* SHORT TASK: Count the lines below that contain the string "computer" and give only that number.

--- THE RECORDS ---

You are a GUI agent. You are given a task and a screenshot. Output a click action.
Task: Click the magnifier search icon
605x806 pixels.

---
--- THE RECORDS ---

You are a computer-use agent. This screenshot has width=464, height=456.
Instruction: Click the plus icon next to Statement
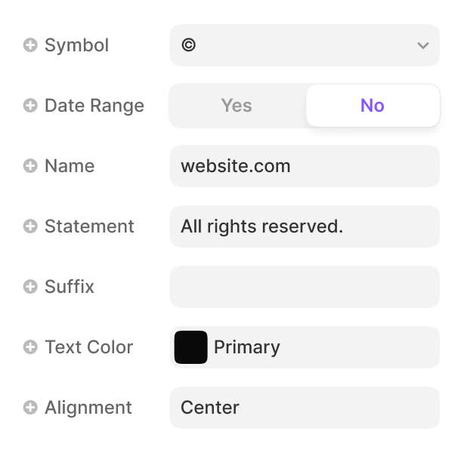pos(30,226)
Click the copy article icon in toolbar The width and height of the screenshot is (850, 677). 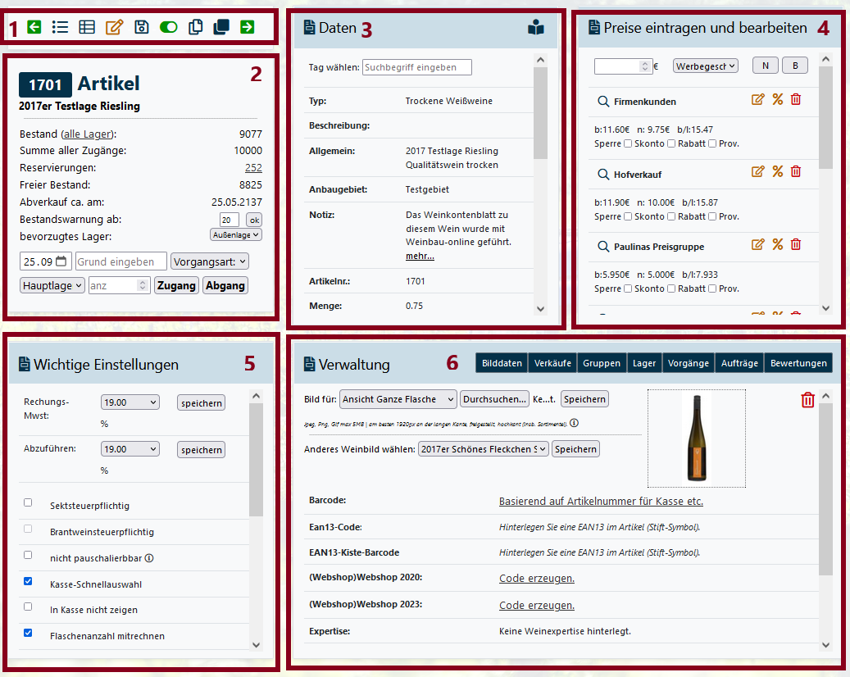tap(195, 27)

---
--- THE RECORDS ---

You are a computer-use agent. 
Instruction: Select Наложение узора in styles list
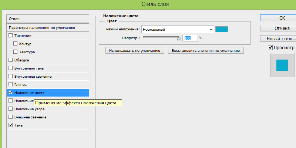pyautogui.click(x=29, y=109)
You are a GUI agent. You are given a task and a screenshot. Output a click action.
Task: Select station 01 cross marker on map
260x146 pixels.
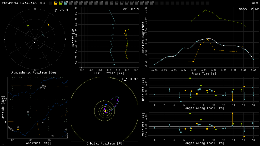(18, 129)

---

* CORRECT RESPONSE: 2